YouTube exercises its right to de-monetize videos that don’t meet its advertising standards, but does rely — perhaps in large part — on users to flag the videos. YouTube users such as Philip DeFranco have complained of ads being dinged from their videos because of profanity, explicit content or no apparent reason at all. DeFranco, who has more than 4 million followers, has accused YouTube of “censoring” channels by removing the ads and, therefore, the revenue content creators need to continue producing videos.

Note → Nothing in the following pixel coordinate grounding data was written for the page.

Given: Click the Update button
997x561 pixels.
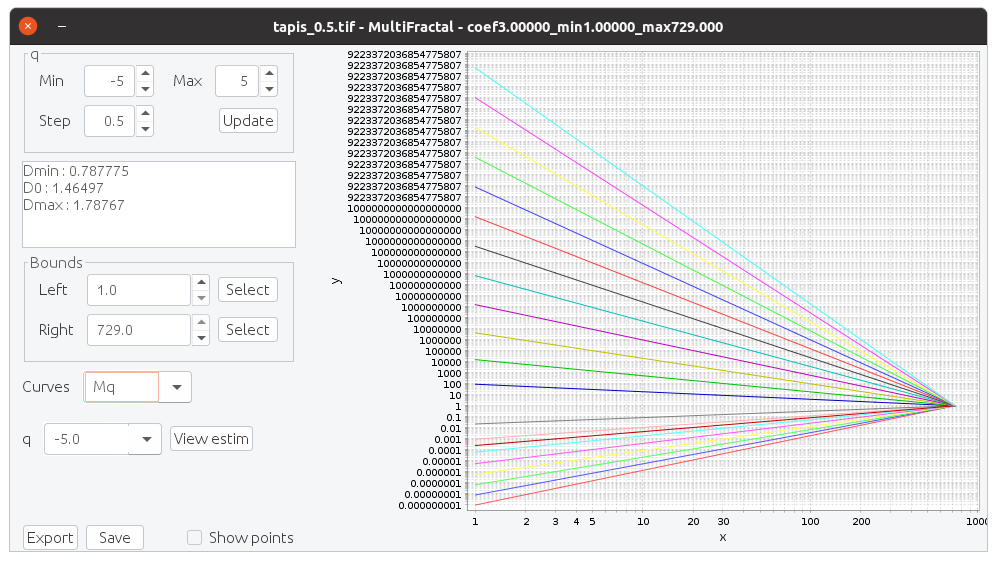Looking at the screenshot, I should (248, 121).
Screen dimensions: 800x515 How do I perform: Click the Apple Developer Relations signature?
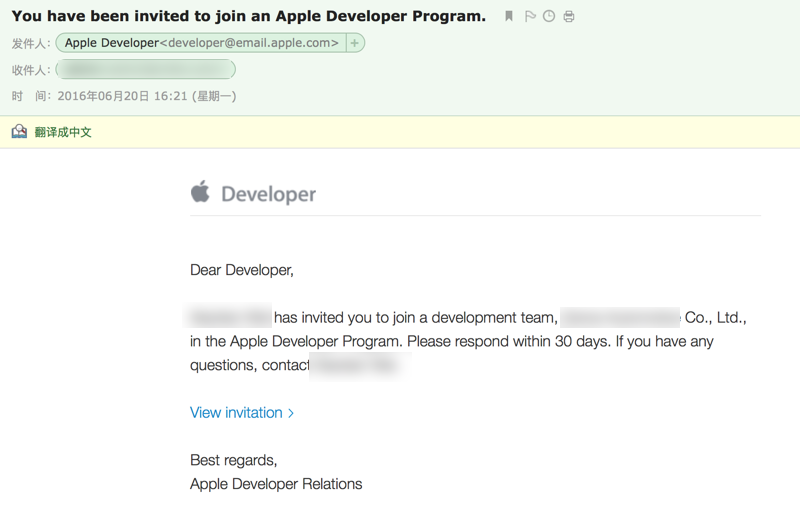click(276, 484)
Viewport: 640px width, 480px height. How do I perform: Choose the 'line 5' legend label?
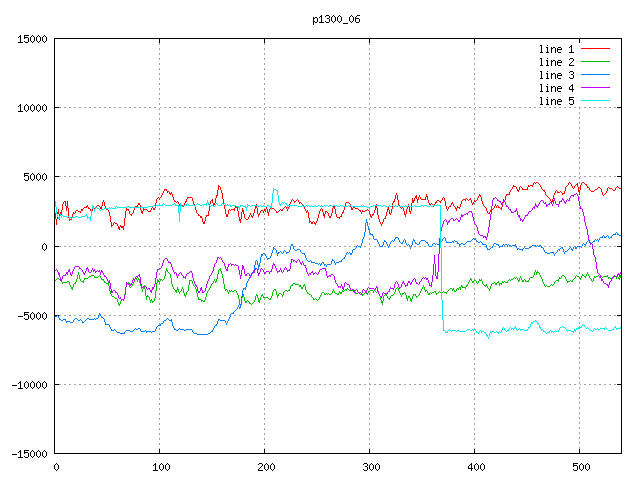(x=557, y=101)
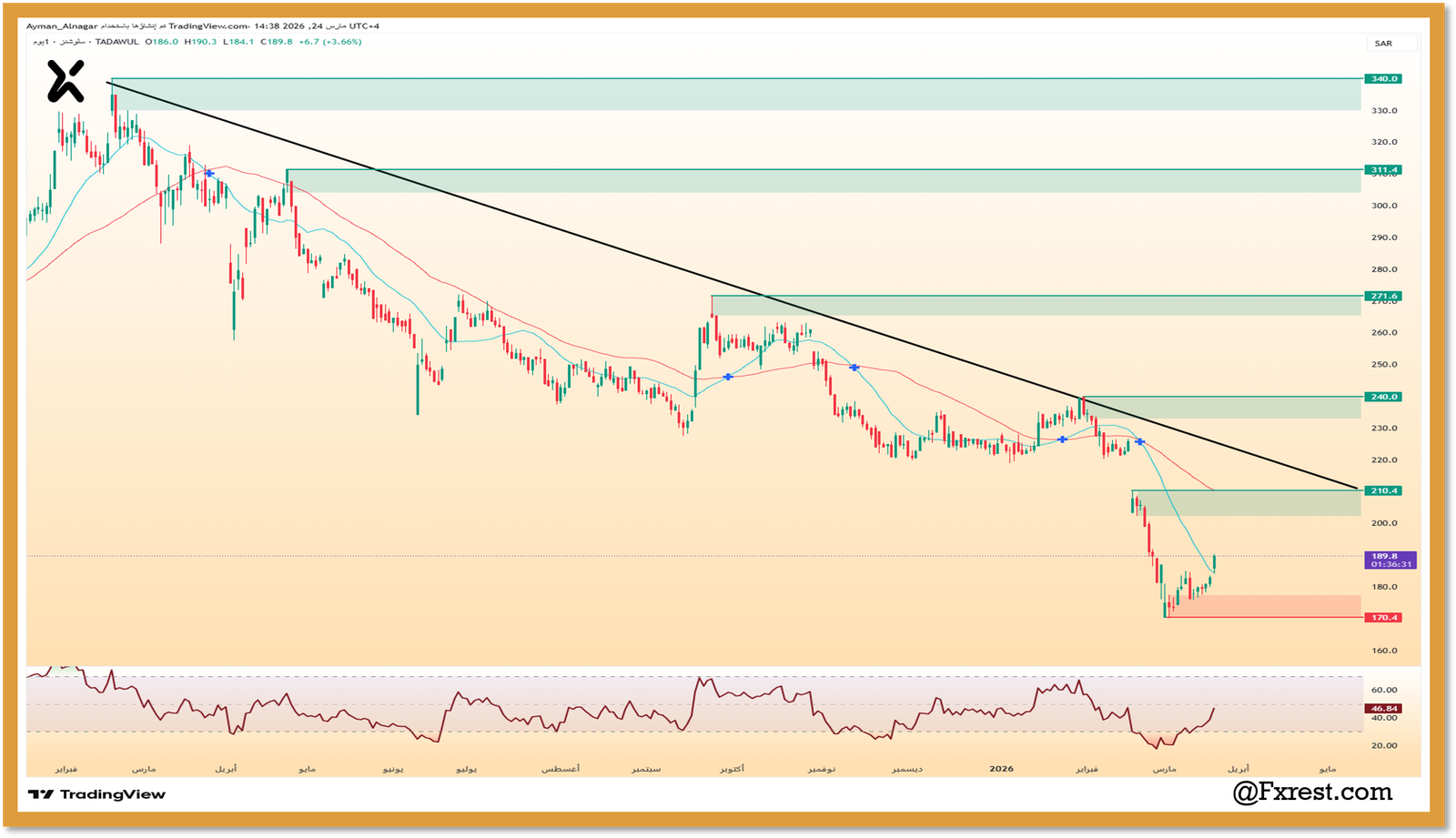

Google has not provided numbers or specific information regarding its revenue in such cases, so it’s unclear how much the owners of the videos with Trump ads might be profiting. Digital Citizens Alliance tried to get answers from Google when it released a report on these partnerships in March, but the group’s deputy executive director Adam Benson told TheDCNF they never heard from either YouTube or Google.

According to estimates by SocialBlade, a website that tracks ad revenue on various social media platforms, these specific videos could bring in anywhere from $0 to $100 or more, depending largely on the number of views they get. Of course, $10 here and $100 there could quickly add up depending on the number of Trump ads running on these sort of videos. The sheer number of propaganda accounts makes the amount of funds difficult to adequately quantify, which is perhaps part of extremists’ fundraising calculus.

“It is troubling to see candidates ads still showing up next to videos that appear supportive of terrorist groups,” Benson told TheDCNF. “It remains a mystery as to why Google would split ad revenues with people appearing to push murder and mayhem.”

Google and YouTube have put some protocols in place aimed at fixing these discrepancies, which not only threaten the organizations that pay for the ads, but also internet users who might see them as a sign that the site or video it’s paired with is legitimate. A GIPEC analyst told TheDCNF Google could be doing a lot more by investing significant sums into systems and software that monitor and detect extremist content as they are posted.

“These companies that have multi-billion dollar valuations are relying on free labor of their members to notify them of these horrific videos and posts,” the analyst said.

YouTube asked for links to the videos in question when TheDCNF reached out for comment, but did not otherwise respond, except to issue a statement that’s long been circulating.

“YouTube has clear policies that outline what content is acceptable to post, and we prohibit content related to dangerous or illegal activities and terrorism,” the statement reads. “YouTube’s teams review videos that are flagged around the clock, and work quickly to remove material that violates our policies. We also have stringent advertising guidelines, and work to prevent ads appearing against any video, channel or page once we determine that the content is not appropriate for our advertising partners.”

Google and YouTube seem content to allow these mistakes to continue happening rather than take meaningful action to stop the discrepancies.

“I’m not at all surprised, because I assume the vast majority of the ads are going where the campaigns want,” former Republican Rep. Pete Hoekstra, who chaired the House Intelligence Committee and is now a senior fellow at the Investigative Project on Terrorism, told TheDCNF.

The kinks will likely sort themselves out with time, he said, but campaigns probably aren’t willing to put up a fight in the near term because that would require resources, and would also divert attention to an aspect of internet campaigning some people clearly don’t like.

“Does any campaign have the resources or the capability or the incentive to try to get it exactly right, right now? And the answer is probably no,” he added. “It will take time to fix it and all that, and the return when you’ve got 11 weeks left [of the campaign] — you recognize there’s going to be some misses.”